What is Sleep Apnea: symptoms, diagnosis, treatment.

Sleep apnea is a serious sleep disorder. It causes breathing to stop and start during sleep. This can happen many times in one night. It can cause loud snoring, gasping for air, and sleeplessness. If left untreated, sleep apnea can lead to serious health problems.

Signs and Symptoms

Signs and symptoms of sleep apnea may include:

  • Loud snoring

  • Waking up with a dry mouth or sore throat

  • Waking up with a headache

  • Feeling tired or exhausted during the day

  • Difficulty concentrating

  • Irritability

  • Waking up frequently during the night

  • Waking up feeling short of breath


Sleep apnea is caused by an obstruction of the airway.

This can be caused by:

  • Enlarged tonsils or adenoids (in children)

  • Narrowed airway due to obesity

  • Structural abnormalities in the nose, mouth, or throat

  • A large tongue or jaw

  • Smoking

  • Alcohol or drug use

Risk Factors

Anyone can have sleep apnea, but certain factors increase your risk of developing the condition, such as:

  • Being overweight or obese

  • Being over the age of 40

  • Having a family history of sleep apnea

  • Having a large neck size (17 inches or larger in men, and 16 inches or larger in women)

  • Having large tonsils

  • Having a deviated septum

  • Having a small jawbone

  • Being of African, Hispanic, or Pacific Island descent


The following tips can help to reduce your risk of developing sleep apnea:

  • Maintain a healthy weight

  • Avoid alcohol and drugs before bed

  • Exercise regularly

  • Avoid sleeping on your back

  • Avoid smoking

  • Use a humidifier in your bedroom

  • See your doctor regularly


If you have signs and symptoms of sleep apnea, your doctor will likely refer you to a sleep specialist for diagnosis. The diagnosis may include an overnight sleep study, physical exam, and medical history.
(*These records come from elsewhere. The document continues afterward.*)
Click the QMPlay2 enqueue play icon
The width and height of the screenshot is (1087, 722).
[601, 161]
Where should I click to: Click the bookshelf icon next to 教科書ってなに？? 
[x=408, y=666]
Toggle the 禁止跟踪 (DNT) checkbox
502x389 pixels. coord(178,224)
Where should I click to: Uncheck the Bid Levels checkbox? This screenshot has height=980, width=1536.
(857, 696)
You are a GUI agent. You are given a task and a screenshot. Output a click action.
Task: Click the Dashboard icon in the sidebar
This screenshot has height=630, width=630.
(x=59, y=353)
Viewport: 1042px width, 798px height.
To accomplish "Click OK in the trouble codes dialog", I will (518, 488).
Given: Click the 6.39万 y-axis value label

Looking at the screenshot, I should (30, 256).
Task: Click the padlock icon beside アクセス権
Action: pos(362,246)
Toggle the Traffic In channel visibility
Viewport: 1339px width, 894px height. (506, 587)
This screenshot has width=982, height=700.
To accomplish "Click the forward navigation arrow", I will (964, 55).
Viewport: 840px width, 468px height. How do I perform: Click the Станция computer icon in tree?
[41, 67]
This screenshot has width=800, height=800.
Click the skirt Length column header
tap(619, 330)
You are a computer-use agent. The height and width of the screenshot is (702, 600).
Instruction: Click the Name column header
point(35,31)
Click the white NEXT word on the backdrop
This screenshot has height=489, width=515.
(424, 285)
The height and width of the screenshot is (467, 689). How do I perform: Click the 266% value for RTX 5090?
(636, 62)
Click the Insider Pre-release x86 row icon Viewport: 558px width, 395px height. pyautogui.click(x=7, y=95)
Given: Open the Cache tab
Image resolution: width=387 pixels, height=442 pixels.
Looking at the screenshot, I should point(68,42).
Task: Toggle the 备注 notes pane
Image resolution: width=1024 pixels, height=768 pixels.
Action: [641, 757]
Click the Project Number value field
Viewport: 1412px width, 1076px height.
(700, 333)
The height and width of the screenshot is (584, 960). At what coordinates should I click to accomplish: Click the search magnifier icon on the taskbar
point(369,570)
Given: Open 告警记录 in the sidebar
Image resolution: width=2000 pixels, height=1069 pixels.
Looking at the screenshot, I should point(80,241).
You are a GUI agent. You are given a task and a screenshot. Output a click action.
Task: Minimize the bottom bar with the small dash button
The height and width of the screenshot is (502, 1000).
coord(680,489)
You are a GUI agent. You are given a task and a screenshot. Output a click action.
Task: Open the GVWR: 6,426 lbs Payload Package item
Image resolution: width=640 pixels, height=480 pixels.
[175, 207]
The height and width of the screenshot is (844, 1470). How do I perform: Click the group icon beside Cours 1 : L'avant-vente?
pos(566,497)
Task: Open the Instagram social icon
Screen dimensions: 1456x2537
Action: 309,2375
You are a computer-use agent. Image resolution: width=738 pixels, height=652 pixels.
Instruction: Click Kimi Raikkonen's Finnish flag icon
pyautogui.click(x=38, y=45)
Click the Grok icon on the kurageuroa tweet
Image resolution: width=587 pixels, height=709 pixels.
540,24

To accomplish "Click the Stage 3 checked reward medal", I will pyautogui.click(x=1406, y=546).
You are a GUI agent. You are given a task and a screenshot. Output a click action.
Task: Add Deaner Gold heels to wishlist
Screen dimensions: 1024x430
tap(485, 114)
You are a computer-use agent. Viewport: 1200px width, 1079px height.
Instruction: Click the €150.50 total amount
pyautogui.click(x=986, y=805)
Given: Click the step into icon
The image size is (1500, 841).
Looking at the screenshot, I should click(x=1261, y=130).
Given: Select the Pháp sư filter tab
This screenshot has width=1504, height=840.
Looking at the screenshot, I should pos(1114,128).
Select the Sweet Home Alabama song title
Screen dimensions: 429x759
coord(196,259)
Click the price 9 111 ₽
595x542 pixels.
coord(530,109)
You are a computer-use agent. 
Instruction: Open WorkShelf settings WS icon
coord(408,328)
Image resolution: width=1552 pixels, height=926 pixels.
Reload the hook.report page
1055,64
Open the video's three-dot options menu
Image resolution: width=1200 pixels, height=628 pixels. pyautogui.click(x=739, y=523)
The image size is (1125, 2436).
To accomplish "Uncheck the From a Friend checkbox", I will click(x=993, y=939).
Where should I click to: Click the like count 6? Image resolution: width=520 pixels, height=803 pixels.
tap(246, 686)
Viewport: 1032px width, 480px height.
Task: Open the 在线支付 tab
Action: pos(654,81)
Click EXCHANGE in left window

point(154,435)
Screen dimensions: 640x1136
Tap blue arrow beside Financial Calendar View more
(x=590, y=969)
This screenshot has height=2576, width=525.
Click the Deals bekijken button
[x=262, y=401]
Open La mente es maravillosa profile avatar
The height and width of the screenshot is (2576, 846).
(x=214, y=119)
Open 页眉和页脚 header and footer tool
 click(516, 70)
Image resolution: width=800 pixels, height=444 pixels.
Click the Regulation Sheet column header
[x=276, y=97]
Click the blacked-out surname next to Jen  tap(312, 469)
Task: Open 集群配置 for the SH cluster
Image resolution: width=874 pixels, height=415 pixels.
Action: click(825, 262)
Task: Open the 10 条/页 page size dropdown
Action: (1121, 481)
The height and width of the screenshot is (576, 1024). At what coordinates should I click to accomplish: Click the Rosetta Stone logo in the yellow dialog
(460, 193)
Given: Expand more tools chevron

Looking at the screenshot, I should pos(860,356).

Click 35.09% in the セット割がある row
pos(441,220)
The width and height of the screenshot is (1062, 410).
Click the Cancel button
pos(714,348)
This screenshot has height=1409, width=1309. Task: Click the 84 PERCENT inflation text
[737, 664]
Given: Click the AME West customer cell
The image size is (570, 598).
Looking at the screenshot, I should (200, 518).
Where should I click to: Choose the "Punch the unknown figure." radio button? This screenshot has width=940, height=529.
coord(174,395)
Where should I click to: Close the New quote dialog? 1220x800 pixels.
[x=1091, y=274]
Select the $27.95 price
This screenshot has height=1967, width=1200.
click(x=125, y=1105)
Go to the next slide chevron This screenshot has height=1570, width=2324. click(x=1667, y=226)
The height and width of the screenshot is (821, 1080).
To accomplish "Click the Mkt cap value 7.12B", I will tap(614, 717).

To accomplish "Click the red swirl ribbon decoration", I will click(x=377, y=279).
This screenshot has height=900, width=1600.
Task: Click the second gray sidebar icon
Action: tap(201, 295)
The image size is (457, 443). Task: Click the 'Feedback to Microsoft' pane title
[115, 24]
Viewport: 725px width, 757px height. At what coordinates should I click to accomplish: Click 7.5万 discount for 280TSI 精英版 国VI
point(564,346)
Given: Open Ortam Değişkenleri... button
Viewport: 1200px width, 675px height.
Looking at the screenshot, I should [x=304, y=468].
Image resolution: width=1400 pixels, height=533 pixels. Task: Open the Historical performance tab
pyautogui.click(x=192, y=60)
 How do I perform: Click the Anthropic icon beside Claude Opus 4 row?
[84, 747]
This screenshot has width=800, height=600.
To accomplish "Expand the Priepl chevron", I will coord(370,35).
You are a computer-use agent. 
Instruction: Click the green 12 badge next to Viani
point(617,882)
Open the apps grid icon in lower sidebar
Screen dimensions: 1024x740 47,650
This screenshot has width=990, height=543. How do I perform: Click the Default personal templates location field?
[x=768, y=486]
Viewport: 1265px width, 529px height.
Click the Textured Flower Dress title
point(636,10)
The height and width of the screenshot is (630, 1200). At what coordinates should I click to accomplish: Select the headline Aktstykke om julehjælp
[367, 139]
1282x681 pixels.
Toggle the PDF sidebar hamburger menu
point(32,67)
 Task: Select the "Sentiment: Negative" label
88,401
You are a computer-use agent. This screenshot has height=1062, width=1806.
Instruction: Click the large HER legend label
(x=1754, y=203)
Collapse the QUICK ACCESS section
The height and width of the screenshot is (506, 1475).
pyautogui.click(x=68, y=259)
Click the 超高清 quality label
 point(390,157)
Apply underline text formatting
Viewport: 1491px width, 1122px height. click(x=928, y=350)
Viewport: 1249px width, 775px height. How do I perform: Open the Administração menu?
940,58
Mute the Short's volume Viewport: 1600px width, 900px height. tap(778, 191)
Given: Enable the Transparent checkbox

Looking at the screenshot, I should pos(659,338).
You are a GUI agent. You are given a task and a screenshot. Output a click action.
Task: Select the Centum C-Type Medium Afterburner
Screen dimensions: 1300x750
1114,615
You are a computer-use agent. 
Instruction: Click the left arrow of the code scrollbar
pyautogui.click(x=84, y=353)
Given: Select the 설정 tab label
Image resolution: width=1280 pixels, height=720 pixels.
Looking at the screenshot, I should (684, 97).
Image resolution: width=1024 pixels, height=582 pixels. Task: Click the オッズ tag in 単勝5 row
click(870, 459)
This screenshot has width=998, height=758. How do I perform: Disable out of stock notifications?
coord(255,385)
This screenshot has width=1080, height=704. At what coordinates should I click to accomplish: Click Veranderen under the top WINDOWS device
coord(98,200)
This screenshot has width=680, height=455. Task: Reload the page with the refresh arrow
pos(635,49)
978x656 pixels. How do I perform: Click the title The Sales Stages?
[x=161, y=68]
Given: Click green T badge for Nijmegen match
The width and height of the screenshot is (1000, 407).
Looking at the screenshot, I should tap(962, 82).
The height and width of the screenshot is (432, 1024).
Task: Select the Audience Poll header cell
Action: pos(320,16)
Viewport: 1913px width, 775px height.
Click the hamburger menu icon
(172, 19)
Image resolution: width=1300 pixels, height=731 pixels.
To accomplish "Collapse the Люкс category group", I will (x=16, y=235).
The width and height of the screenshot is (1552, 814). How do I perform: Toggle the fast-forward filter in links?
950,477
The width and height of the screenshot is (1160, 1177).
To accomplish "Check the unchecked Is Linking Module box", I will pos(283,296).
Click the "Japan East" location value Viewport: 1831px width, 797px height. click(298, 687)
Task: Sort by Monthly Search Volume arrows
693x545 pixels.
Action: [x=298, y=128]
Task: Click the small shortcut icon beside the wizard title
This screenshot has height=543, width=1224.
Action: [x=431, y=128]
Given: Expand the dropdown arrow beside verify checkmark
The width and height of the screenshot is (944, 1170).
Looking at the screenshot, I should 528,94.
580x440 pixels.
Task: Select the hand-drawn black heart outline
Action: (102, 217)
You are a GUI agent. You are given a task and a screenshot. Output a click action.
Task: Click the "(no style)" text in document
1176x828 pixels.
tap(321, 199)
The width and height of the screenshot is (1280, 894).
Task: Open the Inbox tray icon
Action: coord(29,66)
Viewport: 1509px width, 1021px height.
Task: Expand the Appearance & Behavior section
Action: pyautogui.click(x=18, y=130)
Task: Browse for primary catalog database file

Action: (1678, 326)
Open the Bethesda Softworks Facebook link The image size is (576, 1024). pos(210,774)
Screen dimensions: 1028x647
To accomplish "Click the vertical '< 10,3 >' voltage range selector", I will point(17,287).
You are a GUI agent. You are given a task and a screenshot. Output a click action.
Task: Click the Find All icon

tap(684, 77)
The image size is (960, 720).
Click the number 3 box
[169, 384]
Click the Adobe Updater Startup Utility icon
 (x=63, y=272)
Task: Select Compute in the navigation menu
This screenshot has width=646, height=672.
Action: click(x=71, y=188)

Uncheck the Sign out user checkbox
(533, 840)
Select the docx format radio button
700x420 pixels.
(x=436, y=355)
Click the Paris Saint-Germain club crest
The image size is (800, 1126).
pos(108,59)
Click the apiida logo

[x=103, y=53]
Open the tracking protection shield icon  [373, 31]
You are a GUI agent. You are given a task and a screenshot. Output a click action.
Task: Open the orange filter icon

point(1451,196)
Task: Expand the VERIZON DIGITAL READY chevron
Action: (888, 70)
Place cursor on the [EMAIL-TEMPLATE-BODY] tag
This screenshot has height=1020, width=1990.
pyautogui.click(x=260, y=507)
Treatment for sleep apnea may include:

  • Continuous positive airway pressure (CPAP) machine, which delivers air through a mask to keep the airway open during sleep

  • Oral appliance, which is a device worn in the mouth to keep the airway open

  • Surgery, to remove excess tissue or reposition the jaw

  • Lifestyle changes, such as quitting smoking, maintaining a healthy weight, and avoiding alcohol before bed

Coping and Support

Sleep apnea can be overwhelming and difficult to manage. It is important to seek support from friends, family, and professionals. There are also support groups available for people with sleep apnea.


Untreated sleep apnea can lead to serious health problems, such as:

  • High blood pressure

  • Heart disease

  • Stroke

  • Diabetes

  • Depression

  • Memory loss

  • Obesity

Living with Sleep Apnea

Living with sleep apnea can be difficult. It is important to follow your doctor’s instructions for treatment and lifestyle changes. It is also important to get enough rest and practice healthy sleep habits.


Sleep apnea is a serious condition, but it is manageable. With the right treatment and lifestyle changes, you can improve your quality of life and reduce your risk of serious health problems.